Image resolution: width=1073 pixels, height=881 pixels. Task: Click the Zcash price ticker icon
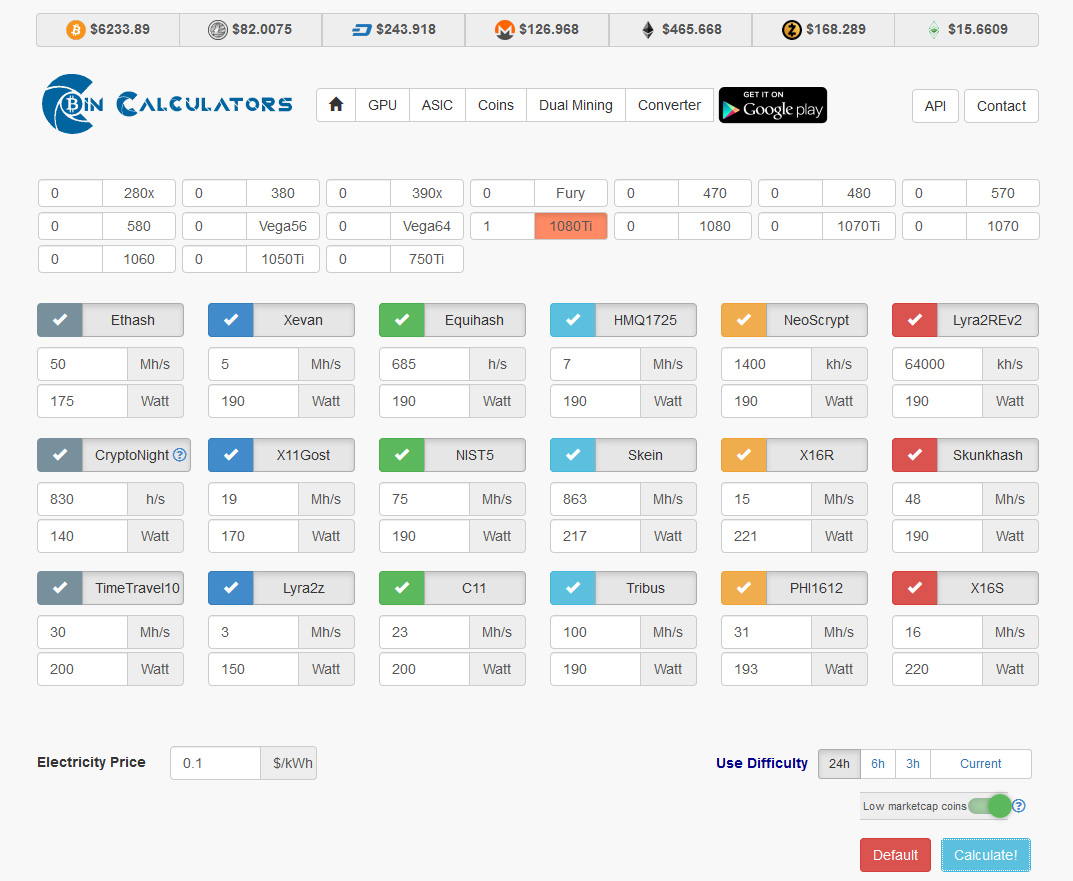(x=792, y=29)
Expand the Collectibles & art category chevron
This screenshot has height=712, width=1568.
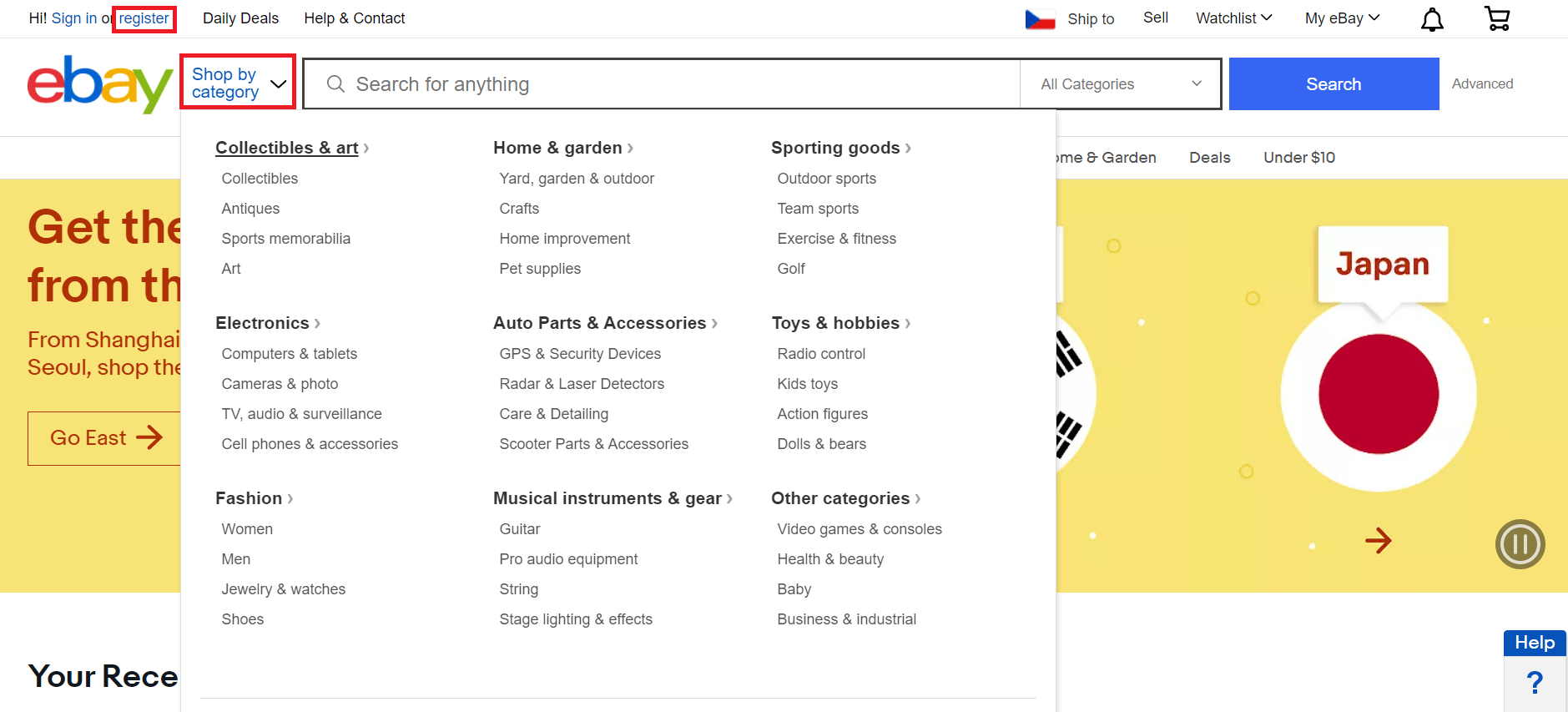tap(367, 148)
══════════
(Task):
Extract every line of text from the data above word for word, leaving out the pictures.

(Response below):
Image resolution: width=1073 pixels, height=881 pixels. Task: Click the Zcash price ticker icon
(x=792, y=29)
Expand the Collectibles & art category chevron
This screenshot has height=712, width=1568.
tap(367, 148)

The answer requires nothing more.